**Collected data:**
☆ ☆ ☆ ☆ ☆

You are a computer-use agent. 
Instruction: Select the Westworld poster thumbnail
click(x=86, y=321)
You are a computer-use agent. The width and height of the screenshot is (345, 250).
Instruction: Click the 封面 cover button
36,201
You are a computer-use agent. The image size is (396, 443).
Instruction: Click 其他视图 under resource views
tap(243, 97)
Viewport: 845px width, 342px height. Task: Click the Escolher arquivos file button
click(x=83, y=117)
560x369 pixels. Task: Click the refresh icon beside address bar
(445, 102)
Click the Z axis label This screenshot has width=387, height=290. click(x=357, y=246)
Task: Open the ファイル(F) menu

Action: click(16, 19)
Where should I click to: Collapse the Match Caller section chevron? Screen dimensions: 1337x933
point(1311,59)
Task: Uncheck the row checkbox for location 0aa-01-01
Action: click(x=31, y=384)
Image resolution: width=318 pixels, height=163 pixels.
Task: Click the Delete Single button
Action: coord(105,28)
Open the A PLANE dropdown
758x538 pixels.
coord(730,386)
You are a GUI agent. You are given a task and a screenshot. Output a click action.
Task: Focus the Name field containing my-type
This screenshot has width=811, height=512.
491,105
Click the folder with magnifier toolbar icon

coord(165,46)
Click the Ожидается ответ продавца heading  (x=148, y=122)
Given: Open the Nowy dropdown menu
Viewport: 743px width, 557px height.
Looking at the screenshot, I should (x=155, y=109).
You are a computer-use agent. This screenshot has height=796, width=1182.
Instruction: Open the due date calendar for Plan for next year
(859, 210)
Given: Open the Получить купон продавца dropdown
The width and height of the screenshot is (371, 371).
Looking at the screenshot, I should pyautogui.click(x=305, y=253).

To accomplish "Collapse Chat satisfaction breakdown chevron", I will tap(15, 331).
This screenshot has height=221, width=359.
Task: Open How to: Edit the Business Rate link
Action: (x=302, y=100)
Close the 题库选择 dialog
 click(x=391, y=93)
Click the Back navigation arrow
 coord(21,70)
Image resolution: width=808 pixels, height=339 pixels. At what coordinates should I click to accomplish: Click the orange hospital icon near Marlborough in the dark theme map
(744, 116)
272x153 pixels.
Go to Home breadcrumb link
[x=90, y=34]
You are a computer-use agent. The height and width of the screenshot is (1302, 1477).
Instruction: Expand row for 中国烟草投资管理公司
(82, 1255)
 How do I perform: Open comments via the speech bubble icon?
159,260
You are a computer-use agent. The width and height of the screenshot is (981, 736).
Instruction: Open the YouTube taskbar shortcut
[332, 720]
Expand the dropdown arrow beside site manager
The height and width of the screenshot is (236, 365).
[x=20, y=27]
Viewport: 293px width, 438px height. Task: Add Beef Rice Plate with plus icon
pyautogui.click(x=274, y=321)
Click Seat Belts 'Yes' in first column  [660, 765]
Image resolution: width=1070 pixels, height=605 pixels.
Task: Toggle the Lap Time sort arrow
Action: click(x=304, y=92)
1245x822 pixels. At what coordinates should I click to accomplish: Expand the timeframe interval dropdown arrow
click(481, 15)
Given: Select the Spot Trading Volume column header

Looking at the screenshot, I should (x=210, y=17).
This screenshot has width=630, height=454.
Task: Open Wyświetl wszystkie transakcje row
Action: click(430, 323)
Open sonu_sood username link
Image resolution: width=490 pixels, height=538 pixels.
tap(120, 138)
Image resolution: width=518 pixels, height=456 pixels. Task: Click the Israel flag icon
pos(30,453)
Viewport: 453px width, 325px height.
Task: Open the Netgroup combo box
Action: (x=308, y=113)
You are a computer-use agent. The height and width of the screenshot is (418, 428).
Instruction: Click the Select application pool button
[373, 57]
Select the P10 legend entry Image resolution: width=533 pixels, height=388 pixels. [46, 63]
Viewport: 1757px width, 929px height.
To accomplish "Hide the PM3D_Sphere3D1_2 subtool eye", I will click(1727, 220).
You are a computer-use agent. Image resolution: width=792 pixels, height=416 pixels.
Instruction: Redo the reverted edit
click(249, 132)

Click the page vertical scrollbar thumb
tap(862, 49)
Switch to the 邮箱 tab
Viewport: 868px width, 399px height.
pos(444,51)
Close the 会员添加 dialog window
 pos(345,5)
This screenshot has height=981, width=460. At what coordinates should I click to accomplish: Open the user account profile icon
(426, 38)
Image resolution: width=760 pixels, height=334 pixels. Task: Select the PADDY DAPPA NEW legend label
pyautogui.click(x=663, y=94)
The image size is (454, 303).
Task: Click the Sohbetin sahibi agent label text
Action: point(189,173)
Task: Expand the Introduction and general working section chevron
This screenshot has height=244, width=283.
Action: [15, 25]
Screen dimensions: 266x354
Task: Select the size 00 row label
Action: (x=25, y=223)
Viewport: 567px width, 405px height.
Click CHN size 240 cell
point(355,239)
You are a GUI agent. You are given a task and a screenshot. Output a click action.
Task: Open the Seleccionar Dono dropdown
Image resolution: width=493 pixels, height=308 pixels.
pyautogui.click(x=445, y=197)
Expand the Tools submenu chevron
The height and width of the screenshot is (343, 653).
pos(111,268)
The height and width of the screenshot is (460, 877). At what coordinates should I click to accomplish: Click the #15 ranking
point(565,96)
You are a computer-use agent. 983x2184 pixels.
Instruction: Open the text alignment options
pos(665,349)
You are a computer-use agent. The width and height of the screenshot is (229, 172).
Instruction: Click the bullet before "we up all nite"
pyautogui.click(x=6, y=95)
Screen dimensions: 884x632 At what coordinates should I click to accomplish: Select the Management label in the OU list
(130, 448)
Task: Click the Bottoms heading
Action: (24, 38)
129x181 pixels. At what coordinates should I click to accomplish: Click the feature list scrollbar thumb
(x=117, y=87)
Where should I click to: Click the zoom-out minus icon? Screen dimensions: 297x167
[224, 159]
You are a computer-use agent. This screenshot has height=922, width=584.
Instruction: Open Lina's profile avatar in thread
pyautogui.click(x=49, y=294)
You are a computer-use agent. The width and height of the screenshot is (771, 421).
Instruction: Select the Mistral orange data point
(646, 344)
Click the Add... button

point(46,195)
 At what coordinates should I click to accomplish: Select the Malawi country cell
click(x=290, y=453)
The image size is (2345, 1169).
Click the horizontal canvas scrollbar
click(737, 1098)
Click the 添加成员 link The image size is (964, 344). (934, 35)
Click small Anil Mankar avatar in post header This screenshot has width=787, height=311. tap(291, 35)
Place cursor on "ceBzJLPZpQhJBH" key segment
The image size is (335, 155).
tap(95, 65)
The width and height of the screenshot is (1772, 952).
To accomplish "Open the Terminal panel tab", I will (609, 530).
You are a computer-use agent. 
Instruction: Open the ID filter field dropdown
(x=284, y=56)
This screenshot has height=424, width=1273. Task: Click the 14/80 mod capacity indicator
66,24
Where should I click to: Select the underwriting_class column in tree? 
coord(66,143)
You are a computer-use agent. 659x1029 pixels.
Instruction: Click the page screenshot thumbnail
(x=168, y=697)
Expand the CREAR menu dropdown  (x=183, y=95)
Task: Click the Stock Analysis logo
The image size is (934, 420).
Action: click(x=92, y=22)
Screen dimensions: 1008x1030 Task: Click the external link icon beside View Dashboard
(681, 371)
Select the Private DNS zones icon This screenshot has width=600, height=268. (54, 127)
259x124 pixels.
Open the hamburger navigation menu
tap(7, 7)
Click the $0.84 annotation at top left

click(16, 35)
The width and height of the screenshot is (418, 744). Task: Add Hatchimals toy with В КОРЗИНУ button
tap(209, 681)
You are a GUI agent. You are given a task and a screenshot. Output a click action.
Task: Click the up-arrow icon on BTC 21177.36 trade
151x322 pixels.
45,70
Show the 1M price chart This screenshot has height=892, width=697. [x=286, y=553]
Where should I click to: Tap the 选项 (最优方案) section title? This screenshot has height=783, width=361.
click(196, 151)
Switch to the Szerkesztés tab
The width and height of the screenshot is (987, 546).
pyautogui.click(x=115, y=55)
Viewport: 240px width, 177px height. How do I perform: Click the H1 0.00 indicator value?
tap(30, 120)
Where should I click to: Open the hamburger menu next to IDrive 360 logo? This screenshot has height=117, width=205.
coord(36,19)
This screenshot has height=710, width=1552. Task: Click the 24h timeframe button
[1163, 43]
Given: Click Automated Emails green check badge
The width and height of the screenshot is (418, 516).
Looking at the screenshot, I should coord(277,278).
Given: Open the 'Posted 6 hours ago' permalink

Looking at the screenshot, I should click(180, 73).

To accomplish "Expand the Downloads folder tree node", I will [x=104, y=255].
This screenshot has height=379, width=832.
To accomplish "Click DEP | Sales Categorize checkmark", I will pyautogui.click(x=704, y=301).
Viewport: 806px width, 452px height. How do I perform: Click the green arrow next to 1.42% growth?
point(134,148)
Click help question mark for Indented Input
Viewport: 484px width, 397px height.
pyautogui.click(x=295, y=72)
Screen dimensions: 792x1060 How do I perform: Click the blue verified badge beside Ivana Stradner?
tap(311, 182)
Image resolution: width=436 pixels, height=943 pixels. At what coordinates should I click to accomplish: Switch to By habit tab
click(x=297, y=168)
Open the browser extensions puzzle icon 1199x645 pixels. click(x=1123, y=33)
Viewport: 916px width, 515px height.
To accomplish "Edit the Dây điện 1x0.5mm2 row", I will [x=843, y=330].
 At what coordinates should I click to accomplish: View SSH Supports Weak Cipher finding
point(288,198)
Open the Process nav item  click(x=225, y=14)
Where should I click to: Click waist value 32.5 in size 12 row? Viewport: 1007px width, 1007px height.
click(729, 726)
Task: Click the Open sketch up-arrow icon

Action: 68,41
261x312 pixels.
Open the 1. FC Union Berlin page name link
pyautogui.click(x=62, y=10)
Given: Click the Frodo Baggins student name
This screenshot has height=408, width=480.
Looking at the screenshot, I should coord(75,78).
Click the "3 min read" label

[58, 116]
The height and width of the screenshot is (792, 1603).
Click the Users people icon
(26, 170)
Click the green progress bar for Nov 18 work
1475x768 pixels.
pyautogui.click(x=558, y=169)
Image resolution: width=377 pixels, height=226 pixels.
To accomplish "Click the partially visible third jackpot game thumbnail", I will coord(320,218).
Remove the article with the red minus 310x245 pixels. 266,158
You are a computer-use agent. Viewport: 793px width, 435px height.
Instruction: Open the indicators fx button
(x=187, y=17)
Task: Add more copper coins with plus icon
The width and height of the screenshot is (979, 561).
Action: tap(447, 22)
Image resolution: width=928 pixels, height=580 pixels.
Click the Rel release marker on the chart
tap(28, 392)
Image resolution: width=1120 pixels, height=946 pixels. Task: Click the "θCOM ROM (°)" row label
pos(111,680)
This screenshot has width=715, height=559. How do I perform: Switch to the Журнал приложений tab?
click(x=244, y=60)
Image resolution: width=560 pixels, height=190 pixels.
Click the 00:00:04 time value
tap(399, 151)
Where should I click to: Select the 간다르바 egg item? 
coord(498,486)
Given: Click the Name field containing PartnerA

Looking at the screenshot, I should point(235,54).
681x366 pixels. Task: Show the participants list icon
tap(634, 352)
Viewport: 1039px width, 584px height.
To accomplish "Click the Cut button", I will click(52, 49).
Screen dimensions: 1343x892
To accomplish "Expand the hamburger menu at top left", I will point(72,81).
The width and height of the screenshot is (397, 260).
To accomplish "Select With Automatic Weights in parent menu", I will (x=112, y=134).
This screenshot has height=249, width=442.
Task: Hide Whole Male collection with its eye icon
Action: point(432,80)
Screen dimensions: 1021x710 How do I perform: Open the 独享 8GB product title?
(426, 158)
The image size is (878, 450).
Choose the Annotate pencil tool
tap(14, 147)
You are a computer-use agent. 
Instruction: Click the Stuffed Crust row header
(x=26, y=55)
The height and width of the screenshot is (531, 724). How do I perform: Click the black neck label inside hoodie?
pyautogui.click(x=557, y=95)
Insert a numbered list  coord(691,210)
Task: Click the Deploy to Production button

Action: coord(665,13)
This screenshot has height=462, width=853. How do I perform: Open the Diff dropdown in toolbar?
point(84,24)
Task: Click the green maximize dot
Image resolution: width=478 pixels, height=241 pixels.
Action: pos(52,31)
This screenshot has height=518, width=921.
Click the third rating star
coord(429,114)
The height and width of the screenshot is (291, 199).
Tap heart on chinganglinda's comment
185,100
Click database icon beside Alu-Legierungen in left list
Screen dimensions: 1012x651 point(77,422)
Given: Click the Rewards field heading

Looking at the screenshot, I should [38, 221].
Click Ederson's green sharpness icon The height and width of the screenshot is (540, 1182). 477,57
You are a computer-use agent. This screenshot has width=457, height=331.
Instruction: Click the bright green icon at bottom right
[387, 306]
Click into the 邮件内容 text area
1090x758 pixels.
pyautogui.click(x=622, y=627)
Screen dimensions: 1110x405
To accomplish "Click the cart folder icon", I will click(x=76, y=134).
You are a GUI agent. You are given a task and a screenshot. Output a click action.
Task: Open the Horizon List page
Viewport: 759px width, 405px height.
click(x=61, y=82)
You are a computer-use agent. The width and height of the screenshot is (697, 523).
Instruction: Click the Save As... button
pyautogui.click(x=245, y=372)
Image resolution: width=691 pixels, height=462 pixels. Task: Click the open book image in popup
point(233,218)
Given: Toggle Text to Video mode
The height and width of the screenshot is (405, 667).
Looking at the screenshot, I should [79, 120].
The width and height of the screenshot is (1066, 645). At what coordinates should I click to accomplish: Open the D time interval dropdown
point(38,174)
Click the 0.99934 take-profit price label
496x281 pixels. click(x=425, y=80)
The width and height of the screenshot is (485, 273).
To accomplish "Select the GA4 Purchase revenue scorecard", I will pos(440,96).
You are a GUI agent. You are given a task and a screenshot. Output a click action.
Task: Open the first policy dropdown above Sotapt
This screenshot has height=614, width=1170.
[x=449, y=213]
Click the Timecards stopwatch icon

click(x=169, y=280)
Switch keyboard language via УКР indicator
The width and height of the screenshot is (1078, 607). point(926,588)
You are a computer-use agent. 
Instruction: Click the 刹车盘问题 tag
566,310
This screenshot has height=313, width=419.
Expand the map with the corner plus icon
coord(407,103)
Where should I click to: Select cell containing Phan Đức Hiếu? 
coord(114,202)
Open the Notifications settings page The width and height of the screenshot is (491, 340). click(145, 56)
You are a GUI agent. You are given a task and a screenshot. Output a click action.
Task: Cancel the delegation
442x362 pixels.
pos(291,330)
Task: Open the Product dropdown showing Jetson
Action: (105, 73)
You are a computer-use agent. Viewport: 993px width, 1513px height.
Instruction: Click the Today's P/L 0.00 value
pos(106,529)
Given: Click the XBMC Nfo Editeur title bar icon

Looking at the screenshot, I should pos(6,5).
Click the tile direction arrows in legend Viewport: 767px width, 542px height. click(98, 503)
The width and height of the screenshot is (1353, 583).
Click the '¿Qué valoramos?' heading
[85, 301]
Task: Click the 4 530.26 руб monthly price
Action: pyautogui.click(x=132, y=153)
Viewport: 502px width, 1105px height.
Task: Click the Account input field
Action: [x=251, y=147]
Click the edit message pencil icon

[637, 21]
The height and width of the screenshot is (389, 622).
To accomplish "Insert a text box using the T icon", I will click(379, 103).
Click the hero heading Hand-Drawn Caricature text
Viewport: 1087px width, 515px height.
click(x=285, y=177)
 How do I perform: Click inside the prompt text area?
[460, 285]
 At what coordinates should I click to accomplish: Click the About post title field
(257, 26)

☆ ☆ ☆ ☆ ☆

**Your task:**
Counting every line of the records above that has the word "Insert", state the total and give nothing besides it.

**Response to the task:**
2